Hillary Clinton moved to New York
so she could someday run for president. She wasn’t the first person to do so.
It was fitting that she held the seat Robert F. Kennedy once held, she was
following his example. New York is now her political home. New Yorkers don’t
resent her for this. Ours is the city of opportunity and even our current and
most recent former mayor are originally from Boston. If she hadn’t quit her
seat to run for president, New York voters would have returned her to the
Senate even if she was found in bed with a dead girl or live boy.
Now Hillary Clinton is running for
president again and her campaign headquarters is in
fashionable Brooklyn. Democratic voters are desperate for someone else. She has
unexpectedly fierce opposition from Senator Bernie Sanders of Vermont,
who originally hails from the Brooklyn that was. There are so many strikes against
Sanders by the dictates of conventional wisdom that his rise as a viable
candidate is somewhat astounding. There are a few other candidates in the
running for the Democratic nomination: former Virginia Senator JimWebb and former Maryland Governor Martin O’Malley.

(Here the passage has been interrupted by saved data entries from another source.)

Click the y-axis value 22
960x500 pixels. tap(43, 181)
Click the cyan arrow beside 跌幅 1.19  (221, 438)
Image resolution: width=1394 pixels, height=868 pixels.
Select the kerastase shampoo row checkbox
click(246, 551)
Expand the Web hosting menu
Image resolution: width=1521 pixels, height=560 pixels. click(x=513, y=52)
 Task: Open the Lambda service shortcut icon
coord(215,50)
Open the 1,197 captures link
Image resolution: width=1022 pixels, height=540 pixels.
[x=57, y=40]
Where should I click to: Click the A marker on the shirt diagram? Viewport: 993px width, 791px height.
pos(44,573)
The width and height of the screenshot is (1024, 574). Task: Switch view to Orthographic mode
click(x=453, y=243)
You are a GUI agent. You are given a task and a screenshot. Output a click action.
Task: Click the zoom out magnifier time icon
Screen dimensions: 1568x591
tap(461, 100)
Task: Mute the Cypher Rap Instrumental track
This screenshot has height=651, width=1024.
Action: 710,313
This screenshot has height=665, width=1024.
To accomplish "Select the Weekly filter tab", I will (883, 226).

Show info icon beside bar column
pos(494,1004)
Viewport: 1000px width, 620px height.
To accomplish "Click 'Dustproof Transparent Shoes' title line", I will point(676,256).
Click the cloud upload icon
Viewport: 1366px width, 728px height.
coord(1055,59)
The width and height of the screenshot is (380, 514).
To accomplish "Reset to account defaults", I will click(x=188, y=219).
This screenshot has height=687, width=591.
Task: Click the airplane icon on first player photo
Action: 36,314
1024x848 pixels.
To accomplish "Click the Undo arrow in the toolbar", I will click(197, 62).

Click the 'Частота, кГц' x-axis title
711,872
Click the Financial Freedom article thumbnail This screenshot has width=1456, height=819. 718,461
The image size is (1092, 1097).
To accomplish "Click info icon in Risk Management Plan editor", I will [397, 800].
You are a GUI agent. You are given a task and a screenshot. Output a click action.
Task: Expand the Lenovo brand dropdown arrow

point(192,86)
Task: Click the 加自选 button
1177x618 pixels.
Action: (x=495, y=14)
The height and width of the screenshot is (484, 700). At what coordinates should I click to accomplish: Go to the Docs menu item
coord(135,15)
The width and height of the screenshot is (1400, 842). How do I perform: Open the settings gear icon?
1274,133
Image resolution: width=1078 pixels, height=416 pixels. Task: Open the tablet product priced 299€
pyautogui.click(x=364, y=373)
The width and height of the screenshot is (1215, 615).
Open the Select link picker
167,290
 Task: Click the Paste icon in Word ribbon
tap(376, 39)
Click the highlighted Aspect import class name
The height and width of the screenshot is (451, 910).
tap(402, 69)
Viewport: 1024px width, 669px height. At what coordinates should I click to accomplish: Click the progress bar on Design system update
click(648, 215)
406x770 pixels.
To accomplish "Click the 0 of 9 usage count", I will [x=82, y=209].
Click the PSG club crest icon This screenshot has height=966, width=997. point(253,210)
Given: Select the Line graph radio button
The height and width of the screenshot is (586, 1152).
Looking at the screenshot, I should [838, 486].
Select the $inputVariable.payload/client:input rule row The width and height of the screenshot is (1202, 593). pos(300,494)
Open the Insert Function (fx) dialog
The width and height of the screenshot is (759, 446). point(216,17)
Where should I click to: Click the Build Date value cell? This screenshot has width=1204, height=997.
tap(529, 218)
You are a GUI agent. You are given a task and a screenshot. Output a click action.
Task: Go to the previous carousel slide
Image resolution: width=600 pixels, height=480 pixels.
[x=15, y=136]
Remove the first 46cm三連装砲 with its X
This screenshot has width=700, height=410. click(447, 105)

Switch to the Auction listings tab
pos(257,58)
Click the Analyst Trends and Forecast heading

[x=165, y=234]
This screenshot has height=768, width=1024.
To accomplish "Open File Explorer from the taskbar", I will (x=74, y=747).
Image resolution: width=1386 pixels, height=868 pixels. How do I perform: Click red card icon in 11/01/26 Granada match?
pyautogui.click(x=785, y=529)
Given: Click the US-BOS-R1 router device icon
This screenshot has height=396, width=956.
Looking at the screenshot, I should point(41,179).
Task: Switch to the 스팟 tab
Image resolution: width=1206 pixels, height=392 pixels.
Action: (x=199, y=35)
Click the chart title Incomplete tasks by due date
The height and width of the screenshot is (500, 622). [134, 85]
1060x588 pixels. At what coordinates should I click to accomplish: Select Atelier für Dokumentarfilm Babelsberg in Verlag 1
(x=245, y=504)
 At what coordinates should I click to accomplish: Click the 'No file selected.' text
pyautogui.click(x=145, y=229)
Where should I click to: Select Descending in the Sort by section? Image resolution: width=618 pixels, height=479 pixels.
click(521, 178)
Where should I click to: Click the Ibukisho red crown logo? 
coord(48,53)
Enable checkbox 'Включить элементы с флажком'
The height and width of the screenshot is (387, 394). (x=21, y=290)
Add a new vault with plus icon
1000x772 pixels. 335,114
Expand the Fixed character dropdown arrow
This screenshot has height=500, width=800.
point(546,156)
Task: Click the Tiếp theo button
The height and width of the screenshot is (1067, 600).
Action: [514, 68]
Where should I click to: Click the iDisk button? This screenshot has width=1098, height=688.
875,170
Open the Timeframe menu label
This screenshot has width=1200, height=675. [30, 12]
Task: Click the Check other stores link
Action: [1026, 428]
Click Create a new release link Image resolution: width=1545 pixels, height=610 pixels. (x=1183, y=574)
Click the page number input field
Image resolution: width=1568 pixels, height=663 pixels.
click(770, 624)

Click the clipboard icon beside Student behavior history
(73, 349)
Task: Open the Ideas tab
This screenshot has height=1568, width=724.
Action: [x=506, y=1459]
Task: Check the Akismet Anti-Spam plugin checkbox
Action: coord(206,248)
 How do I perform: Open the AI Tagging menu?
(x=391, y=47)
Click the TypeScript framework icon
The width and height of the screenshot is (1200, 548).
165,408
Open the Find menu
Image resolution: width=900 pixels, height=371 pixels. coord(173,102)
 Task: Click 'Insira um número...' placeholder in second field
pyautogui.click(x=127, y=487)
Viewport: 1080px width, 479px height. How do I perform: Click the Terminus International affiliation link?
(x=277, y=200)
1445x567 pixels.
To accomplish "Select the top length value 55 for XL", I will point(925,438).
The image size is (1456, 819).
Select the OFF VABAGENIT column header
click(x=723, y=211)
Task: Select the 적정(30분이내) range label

Donald Trump has been a New York
City fixture since he was born. His father, Fredrick Trump, was actually a
self-made man who started his construction business at age 15 and built things
that weren’t tacky pieces of crap. Some of his earlier buildings have historic
recognition in Queens. Donald Trump gets credit for investing and revitalizing
parts of Manhattan and Atlantic City, but his business acumen is highly suspect
and he’s been a famous bloviating loudmouth for decades. Like Democratic voters
who are drawn to Bernie Sanders, Trump supporters are desperate for anyone who
is not an empty suit corporate mouthpiece. Trump has taken populist positions that run counter
to what corporate donors want to hear. If he’s not willing to spend a lot of
his own money on his campaign, he will likely not win since his campaign will
run out of money without the support of large wealthy donors.
Hillary
Clinton and Donald Trump share some important things in common: both coasted to
their notoriety through family connections, both will take whatever position
will earn them the most votes, and both would rather enjoy the trappings of
power without having to talk to real people.
Clinton at least comes across as
knowing what the job actually entails and having the capacity to do it, but she
would be the same kind of vacillating, self-interested establishment politician
the public despises; it’s no mystery that many Democratic voters are sick of
her and rightly so. Donald Trump may not realize that being President would
seriously restrict his accustomed lifestyle, and what works in closing real
estate deals in Atlantic City isn’t going to work when negotiating nuclear arms
deals. The cabinet is not a game show.
Trump has at least pushed the
Republican Party to the right on immigration. His plan
for mass deportations is poorly thought out but at least he’s saying a
resounding “no” to what was considered standard conventional wisdom.
New York City would benefit from the
media circus a Trump-Clinton matchup would bring, but we already are a 24-hour
media circus. And New York and the country can do a lot better than a Clinton
or Trump residency. A Trump nomination, or another Clinton or Bush nomination,
will demonstrate that our republic has slipped past the point of no return down
the slope of oblivion.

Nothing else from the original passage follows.